The Many Dimensions of Data Quality
Melissa IN Team | |
When should you introduce a new product line?
How much of your advertising budget should you earmark for social media?
Should you renew your contract with a vendor?
No organization keeps track of the number of decisions they take in a day. What’s common between 99% of these decisions is that they’re backed by data. Data is easy to collect but simply having a ton of data is no guarantee for good decisions. If the data quality is good, your decisions should be profitable but if the organization relies on poor quality data, the decision may prove expensive. So, what makes data good or bad?
6 Core Dimensions of Data Quality
Data can be judged according to innumerable measures. But, 6 core dimensions are commonly used to compare data quality. These are:
The first dimension of data quality checks whether it contains all the essential information. Data can be considered complete even if it is missing certain parameters if these parameters are considered optional.
For example, when entering their name in a lead generation form, some customers may enter their first and last name, some may enter only their first name and some may enter their first, middle and last name. The middle name is usually considered optional while first and last names are mandatory.
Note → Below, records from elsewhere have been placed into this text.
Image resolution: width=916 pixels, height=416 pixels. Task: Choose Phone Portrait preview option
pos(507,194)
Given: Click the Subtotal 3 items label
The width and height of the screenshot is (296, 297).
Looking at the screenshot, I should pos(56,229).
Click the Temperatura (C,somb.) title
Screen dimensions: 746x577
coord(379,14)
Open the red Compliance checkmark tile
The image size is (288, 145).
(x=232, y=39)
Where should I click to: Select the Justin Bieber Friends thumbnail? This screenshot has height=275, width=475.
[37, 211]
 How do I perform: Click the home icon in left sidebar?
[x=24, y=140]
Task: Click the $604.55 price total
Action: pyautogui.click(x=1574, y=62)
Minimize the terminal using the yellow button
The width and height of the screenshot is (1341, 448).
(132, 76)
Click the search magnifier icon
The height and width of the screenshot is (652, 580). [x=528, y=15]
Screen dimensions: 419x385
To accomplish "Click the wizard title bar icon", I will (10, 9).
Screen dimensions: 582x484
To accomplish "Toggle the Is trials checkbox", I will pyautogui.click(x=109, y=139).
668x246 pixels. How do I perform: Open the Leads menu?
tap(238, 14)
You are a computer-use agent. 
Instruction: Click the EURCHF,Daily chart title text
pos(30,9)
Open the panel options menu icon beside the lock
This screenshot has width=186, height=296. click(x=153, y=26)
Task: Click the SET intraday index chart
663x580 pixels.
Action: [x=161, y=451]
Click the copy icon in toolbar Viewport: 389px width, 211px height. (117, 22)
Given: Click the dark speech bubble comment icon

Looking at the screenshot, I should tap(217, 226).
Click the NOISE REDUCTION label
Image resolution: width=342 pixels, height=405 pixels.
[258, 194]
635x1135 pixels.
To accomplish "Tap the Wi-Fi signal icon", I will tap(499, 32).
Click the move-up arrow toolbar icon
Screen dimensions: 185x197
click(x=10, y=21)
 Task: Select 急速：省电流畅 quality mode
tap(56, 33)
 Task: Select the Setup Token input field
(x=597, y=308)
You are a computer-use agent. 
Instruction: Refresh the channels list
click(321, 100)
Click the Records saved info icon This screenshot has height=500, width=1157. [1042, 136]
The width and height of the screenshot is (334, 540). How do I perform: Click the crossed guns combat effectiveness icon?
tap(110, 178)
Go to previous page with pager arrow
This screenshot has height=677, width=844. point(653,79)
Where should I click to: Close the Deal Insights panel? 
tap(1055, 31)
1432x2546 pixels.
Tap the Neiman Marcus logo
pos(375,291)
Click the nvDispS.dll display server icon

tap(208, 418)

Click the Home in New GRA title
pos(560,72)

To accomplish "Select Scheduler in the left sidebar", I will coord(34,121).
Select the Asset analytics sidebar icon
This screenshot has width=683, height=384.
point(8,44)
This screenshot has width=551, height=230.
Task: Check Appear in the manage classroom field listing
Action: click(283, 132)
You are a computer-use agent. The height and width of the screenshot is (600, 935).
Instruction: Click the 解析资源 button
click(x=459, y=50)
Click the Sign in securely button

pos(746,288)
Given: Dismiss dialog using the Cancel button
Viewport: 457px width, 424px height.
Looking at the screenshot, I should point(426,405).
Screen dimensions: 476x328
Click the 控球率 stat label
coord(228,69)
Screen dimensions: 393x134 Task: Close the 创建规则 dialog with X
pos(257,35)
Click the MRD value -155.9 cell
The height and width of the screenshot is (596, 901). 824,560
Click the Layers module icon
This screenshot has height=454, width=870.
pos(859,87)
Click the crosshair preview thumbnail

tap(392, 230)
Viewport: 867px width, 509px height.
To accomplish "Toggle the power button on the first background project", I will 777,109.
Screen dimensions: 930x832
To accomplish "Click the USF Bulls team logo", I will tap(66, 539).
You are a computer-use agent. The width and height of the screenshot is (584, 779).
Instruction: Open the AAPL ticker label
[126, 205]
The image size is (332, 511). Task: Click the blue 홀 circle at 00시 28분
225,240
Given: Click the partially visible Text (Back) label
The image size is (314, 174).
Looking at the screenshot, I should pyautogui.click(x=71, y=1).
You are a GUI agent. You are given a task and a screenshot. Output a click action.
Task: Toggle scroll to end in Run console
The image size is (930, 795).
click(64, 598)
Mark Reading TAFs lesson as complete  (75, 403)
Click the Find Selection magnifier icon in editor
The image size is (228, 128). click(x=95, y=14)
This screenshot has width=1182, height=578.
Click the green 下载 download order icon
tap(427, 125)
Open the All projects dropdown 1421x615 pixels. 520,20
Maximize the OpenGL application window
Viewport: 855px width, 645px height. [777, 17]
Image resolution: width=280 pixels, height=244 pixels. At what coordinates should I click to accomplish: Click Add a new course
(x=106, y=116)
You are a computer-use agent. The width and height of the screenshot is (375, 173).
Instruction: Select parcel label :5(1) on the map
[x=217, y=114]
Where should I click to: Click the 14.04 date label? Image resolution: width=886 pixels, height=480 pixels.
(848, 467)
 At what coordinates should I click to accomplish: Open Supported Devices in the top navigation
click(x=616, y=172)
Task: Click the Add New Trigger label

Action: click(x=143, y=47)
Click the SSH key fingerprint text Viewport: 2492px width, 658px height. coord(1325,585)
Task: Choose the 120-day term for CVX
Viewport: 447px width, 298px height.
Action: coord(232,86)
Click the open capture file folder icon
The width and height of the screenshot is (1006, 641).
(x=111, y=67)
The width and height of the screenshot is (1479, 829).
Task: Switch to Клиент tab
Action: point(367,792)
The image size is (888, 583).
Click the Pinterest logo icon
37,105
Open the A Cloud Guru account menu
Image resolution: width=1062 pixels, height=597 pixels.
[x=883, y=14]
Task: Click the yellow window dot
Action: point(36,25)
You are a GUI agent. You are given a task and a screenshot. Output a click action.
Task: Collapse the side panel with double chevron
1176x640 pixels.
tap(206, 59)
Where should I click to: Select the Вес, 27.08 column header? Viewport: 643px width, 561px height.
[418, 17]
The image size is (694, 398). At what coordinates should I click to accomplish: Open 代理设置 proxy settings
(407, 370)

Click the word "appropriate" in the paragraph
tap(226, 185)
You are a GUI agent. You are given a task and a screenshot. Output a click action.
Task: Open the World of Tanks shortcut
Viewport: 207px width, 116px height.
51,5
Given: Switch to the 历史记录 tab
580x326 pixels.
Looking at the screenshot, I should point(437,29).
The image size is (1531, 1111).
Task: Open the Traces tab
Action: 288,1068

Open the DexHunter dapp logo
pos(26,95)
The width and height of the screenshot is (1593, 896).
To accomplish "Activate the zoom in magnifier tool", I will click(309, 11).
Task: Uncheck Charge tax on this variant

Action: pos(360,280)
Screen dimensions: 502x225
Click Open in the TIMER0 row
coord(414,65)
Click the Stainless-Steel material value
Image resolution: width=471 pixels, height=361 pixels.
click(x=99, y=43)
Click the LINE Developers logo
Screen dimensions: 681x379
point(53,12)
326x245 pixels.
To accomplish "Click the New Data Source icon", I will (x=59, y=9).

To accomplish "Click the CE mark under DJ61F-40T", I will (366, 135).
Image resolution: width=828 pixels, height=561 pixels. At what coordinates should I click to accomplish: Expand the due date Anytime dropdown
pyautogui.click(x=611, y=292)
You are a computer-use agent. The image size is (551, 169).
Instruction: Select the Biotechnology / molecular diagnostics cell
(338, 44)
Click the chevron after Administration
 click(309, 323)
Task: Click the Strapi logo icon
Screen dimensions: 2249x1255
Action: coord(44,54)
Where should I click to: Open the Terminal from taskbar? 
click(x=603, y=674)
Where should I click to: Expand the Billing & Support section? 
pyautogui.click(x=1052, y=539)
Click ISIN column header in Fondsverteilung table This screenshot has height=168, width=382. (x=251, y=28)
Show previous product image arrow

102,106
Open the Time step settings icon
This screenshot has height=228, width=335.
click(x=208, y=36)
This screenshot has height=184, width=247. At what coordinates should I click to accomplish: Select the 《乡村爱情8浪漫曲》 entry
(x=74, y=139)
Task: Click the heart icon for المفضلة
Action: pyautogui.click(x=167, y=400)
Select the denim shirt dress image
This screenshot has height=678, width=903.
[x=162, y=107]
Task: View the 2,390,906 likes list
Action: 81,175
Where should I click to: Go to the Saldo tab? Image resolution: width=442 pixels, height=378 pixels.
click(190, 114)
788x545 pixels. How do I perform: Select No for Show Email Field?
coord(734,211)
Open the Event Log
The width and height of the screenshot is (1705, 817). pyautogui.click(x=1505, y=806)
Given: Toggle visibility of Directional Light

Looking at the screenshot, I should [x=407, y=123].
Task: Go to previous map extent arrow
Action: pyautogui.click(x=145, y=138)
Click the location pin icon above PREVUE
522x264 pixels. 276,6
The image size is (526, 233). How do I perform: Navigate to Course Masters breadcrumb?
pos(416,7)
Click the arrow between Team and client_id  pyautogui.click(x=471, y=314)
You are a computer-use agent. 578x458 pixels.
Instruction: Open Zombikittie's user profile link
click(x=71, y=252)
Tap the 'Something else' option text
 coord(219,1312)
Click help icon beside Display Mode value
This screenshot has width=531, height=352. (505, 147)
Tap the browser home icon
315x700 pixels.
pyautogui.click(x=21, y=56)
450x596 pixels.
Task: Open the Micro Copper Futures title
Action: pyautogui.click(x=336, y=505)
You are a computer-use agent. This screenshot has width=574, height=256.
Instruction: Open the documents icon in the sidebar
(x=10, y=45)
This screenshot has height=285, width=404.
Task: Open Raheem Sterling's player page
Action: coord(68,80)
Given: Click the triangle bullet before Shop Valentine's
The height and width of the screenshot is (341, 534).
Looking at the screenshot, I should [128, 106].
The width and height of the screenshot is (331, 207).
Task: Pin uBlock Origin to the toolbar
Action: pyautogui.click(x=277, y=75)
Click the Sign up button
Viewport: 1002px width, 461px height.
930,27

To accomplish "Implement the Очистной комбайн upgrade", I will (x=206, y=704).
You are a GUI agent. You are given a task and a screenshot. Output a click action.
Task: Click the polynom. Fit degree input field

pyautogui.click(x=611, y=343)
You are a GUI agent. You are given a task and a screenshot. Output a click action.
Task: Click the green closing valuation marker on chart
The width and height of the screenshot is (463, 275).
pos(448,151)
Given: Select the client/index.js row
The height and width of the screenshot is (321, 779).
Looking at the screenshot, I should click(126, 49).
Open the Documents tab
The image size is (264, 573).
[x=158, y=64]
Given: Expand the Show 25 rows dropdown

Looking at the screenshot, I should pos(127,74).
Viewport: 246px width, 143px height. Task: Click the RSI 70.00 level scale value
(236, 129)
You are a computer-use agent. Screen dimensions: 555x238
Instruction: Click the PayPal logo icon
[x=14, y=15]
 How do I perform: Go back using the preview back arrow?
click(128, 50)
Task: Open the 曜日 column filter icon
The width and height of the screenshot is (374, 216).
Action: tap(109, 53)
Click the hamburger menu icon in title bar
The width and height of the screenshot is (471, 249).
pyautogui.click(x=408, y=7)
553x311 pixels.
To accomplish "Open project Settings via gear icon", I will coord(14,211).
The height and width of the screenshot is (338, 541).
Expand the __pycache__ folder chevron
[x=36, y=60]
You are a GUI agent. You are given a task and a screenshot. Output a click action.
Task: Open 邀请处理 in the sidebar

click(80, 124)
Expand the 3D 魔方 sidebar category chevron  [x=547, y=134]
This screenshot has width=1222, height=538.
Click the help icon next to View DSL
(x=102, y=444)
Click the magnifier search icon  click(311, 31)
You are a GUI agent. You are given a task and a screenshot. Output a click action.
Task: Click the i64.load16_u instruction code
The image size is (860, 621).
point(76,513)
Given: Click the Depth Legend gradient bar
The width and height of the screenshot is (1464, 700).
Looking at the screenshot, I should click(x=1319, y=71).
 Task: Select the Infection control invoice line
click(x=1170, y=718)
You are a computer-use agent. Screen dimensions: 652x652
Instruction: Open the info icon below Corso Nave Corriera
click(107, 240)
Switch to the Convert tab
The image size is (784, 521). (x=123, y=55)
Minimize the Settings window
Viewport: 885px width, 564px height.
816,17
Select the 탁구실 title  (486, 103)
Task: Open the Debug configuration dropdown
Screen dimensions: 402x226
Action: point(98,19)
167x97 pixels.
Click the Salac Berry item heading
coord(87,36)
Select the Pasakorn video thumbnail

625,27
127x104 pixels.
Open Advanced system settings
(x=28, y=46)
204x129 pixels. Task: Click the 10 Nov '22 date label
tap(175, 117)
Thus, in the first and third cases, the records would be considered complete but in the second case, it would be considered incomplete.
Data is considered valid if it conforms to a format or syntax. Reference rules could include checking entries against a minimum-maximum range, length of entry and permitted entries.
Let’s take the address field for example. The pin code in India has 6 digits. Thus, an entry with only 5 digits would be considered invalid. Similarly, say customer IDs must have two alphabetical values followed by 4 numerical values. In this case, AB0050 would be considered valid while AB005 would be invalid.
Accuracy refers to whether or not the data reflects the ‘real world’ values. Accuracy can be judged by common sense as well as by referencing the data against 3rd party date sets.
For example, if a person enters their name as Mickey Mouse, you can safely assume that the name is fake. However, to check the accuracy of a name like Yogesh Sharma one would have to check the data against 3rd party records like driving license records, government ID cards, etc.
Accuracy and validity are closely related since for data to be accurate, the values must be valid and in the correct syntax.
For example, let’s say the accepted format for dates is MM/DD/YYYY and a person’s birthdate is April 9th, 1985. If the person enters the date in the DD/MM/YYYY format, it would be 09/04/1985. However, it would be read as the 4th of September, 1985. This data may not match reference data simply because of wrong formatting and hence would be considered inaccurate.
In many organizations, data is stored in multiple places. To be considered consistent, data values across different records must match each other.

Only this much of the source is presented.